Other quality issues included other problems surrounding the front suspension, clutch pedal adjustment (or lack thereof), brake rotors, instruments, in particular the speedometer, power door locks and weak alternators. Many early DeLoreans were delivered poorly aligned, with the toe-in incorrectly set, leading to premature tire wear. In addition, many dealers were reluctant to perform warranty work on DeLoreans, since DMC owed them money for past warranty claims. Some dealerships were not able to perform repair work properly, as DMC never issued a proper service manual. The lack of quality service at dealerships was a point of frustration for many DeLorean owners at the time, particularly those who paid over sticker price to purchase one of the first cars.

Pricing and options

Base price

Upon release in 1981, a DeLorean had a base MSRP of $25,000, or . MSRP increased in 1982, to $29,825, , and again in 1983, to $34,000, .

Options
A 3-speed automatic transmission, priced at $650 MSRP, was the only extra-cost factory option. Interior color choices were grey or black. The grey interior became available mid-1981 model year. The standard feature list included stainless-steel body panels, gull-wing doors with cryogenically treated torsion bars, 5-speed manual transmission, Bridge of Weir leather seats, air conditioning, AM/FM cassette stereo system, power windows, locks and mirrors, a tilt and telescopic steering wheel, tinted glass, body side moldings, intermittent windshield wipers, and electric rear-window defogger.

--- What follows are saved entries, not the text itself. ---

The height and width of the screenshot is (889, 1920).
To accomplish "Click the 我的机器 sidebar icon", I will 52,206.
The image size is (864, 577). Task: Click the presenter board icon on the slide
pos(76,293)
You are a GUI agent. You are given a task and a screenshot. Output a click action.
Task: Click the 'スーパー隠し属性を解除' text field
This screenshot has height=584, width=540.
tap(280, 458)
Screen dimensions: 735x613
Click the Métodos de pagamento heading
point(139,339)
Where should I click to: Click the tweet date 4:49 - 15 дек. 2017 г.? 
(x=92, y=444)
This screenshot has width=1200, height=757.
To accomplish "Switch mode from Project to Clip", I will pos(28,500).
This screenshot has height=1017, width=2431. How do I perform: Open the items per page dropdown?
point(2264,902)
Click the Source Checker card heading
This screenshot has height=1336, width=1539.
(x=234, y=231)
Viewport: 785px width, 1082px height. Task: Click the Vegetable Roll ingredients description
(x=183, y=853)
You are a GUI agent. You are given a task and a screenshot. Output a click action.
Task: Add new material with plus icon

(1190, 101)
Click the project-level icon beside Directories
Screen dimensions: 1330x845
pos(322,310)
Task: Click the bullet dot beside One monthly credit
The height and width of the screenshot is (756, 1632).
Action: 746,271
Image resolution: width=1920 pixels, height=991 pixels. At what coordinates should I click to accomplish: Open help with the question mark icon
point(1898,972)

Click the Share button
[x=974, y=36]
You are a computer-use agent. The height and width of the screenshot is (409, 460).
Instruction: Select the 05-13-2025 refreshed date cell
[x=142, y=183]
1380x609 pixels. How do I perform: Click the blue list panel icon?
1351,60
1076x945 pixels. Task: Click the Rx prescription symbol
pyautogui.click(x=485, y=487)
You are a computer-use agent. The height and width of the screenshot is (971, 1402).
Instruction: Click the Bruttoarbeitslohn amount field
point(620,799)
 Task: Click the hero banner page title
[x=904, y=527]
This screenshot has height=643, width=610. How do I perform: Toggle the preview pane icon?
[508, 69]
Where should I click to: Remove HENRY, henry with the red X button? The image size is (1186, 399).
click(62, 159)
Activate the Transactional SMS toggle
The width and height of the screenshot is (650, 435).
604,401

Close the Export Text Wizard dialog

Several dealer options were available, including a car cover, sheepskin seat covers, floor mats, car care cleaning kit, black textured accent stripes, grey scotch-cal accent stripes, a luggage rack and a ski-rack adapter.

Production changes
Although there were no typical yearly updates to the DeLorean, several changes were made to the DeLorean during production. Instead of making changes at the end of the model year, DMC implemented changes mid-production. This resulted in no clear distinction between the 1981, 1982, and 1983 model years, but with subtle changes taking place almost continuously throughout the production run.

Hood styles
The original hood of the DeLorean had grooves running down both sides. It included a fuel filler flap to simplify fuel filling. These cars typically had a locking fuel cap to prevent fuel tampering or theft by siphoning. In August 1981, the fuel flap was removed from the hood (although the hood creases remained). After the supply of locking caps was exhausted, the company switched to a non-locking fuel cap (resulting in at least 500 cars with no hood flap, but with locking fuel caps). The final styling for the hood included the addition of a cast metal DeLorean emblem in the lower right corner and the removal of the grooves, resulting in a completely flat hood.  This final version was on all 1982–1983 model year vehicles.

Other changes
Closing the gull-wing door from the inside can be achieved by using a grab handle. For people with shorter arms, DMC installed leather pull straps attached to the grab handle.  Beginning with late-model 1981 cars, DMC revised the location of the leather pull strap to be centrally mounted and integrated into the lower door panel.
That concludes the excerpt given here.